The law was in effect for part of the 2024-2025 school year until last March, when a federal judge reissued a temporary block on the book ban provision, which prohibits books containing specific sex acts from appearing in school libraries or classrooms. In a separate decision in May, U.S. District Judge Stephen Locher said Iowa could restrict mandatory instruction on gender identity and sexual orientation in schools up through the sixth grade but could not enforce the restriction on any “program” or “promotion,” saying those terms were too broad.
Iowa asked the U.S. Eighth Circuit Court of Appeals to overturn both decisions, which a three-judge panel did Monday. The cases will continue in the district court while the law is in effect.
“This is a huge win for Iowa parents,” Iowa’s Republican Attorney General Brenna Bird said in a statement. “Parents should always know that school is a safe place for their children to learn, not be concerned they are being indoctrinated with inappropriate sexual materials and philosophies.”
Iowa’s measure was enacted in 2023 amid a wave of similar legislation around the country, driven by Republican lawmakers, to prohibit discussion of LGBTQ+ identities and restrict the use of restrooms in schools. Many of those laws prompted court challenges.
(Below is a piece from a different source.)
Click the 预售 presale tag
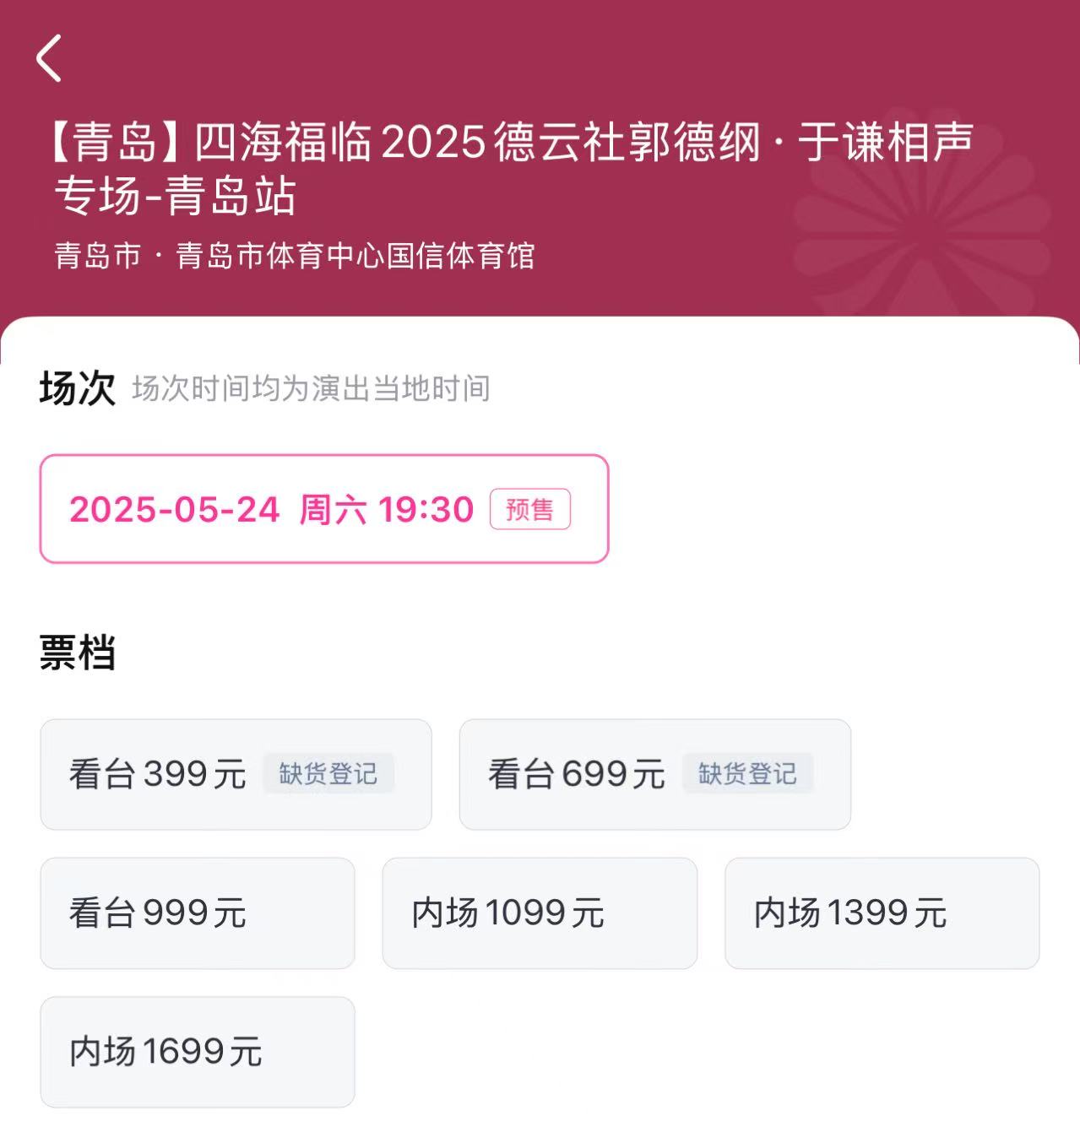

The decision comes as Trump’s administration said Monday it has terminated agreements adopted under previous administrations that upheld rights and protections for transgender students.
The Iowa law states that K-12 school libraries cannot include materials with descriptions or visual depictions of six different sex acts. The state’s defense argued that the law outlines the restrictions explicitly and that the state, in its mission of advancing children’s education, has legitimate reason to ensure public school materials are appropriate.
But the teachers union, as well as publishers and authors, have maintained that the law is overly broad, reaching “far beyond obscenity to prohibit any book with any description of a sex act for any age,” their lawsuit stated. Plus, they argued, libraries are places of voluntary learning, not existing exclusively to advance the school’s educational mission.
The appeals court sided with the state, saying the restrictions are not amorphous and the books in a school library can be considered part of the school’s curriculum. For that reason, the court notes that the claims from the authors and publishers that the law infringes on First Amendment rights will likely not hold up.
The ruling also said: “The First Amendment does not guarantee students the right to access books of their choosing at taxpayer expense.”
The law also prohibits “any program, curriculum, test, survey, questionnaire, promotion, or instruction relating to gender identity or sexual orientation.” Attorneys for the state maintained that that text, as written, means mandatory school curriculum. Opponents argued the law is vague enough to limit any information accessed or activity engaged in at the school.
“Reading the plain language,” the appeals court decision said, “we cannot say the State’s assertion is wrong.”
Locher’s decision last May had granted a partial injunction, saying the state could restrict such topics when it comes to curriculum, tests, surveys, questionnaires or instruction but not any “program” or “promotion.”
Locher laid out specifically what that meant: “Students in grades six and below must be allowed to join Gender Sexuality Alliances (‘GSAs’) and other student groups relating to gender identity and/or sexual orientation.” And the district, teachers and students “must be permitted to advertise” those groups.
In vacating Locher’s partial block, the appeals court said Locher wrongly focused on the two words — program and promotion — in interpreting “an expansive view of the law’s scope.”
Because Iowa Safe Schools and the students asked the court to block the law on face value, not because of specific claims that it infringed on their rights, the appeals court said their complaint will likely fail on merits.
The appeals court also said the state could enforce a provision that requires school administrators to notify parents if a student makes a social transition, and wants to go by a different pronoun or name at school.
The decisions Monday are a setback but “not the end of the fight,” said Nathan Maxwell, senior attorney at Lambda Legal, one of the legal organizations representing Iowa Safe Schools.
It “is a cruel and unconstitutional law that silences LGBTQ+ children, erases their existence from classrooms, and forces educators to expose vulnerable students to potential harm at home,” Maxwell said. “We will continue to use every legal tool available to protect these young people.”